Written task A:
Answer these questions from the forum thread on flat-back TT position, marking each answer (i), (ii), (iii):
(i) How far behind the center of the BB does soup67 say the saddle nose sits?
(ii) What does function suggest trying?
(iii) Which races does kbiker3111 think the saddle regulation applies to?
Written task B:
Continue the forum thread on flat-back TT position from where it stops.

Document excerpt:

....

# Flat Back TT Position



## soup67 (Feb 26, 2004)

My back is more rounded than flat while in my TT position. I am working on getting a flatter back, and can visualize what I need to be doing I think (tilting at the pelvis, riding a bit more on the taint) but am having a real hard time holding the position for any length of time while on the gas.

I've extended my reach little as what I perceive to be the correct position stretches me out a bit. Any other suggestions for exercises, stretches or saddle/bar adjustments that might make this position a little more natural? Long slow rides in the position?

I've been working on it for while now, with no real improvement. I always end up back in the old humped-back position when racing.

Thanks,

soup


----------



## kbiker3111 (Nov 7, 2006)

Move the saddle forward.


----------



## soup67 (Feb 26, 2004)

Saddle is as far forward as USCF rules allow: Nose is 5cm behind center of BB.

soup


----------



## function (Jun 20, 2008)

Have you tried dropping the bars? Too high and you'll be hunched.


----------



## kbiker3111 (Nov 7, 2006)

I'm not sure what the current regulations are or what races you're entering, but I think it only applies to NRC or national championship races.

http://www.usacycling.org/forms/uci/UCIBicycleRegulations.pdf

Somebody feel free to contradict me.


----------



## soup67 (Feb 26, 2004)

....

Collected material:
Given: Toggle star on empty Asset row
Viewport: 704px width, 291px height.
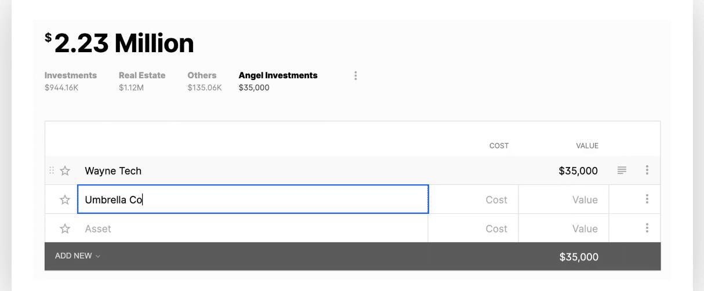Looking at the screenshot, I should [x=65, y=229].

....

Exercise response A:
(i) 5cm
(ii) Dropping the bars
(iii) NRC or national championship races

Exercise response B:
*I think you are right, . . .*

but I have been trying to comply with that reg, more as a matter of principal than anything else. My thinking is why not set the bike up so that it complies with whatever measurements they might take at Nationals? 

Anyway, what is your rationale for moving the seat forward? How will that help me to get a flatter back? 

Thanks for the input.

soup


----------



## soup67 (Feb 26, 2004)

That was my thinking in extending the reach. Maybe I'll drop the bars (and tilt the saddle nose down?) a little too.



function said:


> Have you tried dropping the bars? Too high and you'll be hunched.


----------



## STARNUT (Jun 19, 2005)

The hump is caused by the bars being to close. And you can't go down without going forward.

Starnut


----------



## Gnarly 928 (Nov 19, 2005)

Also, do some core strength work. A friend, former US TT masters winner, is always telling me..."Work on your core strength"...I have done, and it's really starting to help. I'm able to tolerate a lot lower bar position and I think put out more power as I do so. He says that is the single most important factor in turning in a good TT performance: Being as flat, above the waist (and parallel to the road) as possible. He also uses one of those short looking saddles...don't know the brand... but it allows a UCI and USA Cycling legal bike set up will giving him the best possible body position.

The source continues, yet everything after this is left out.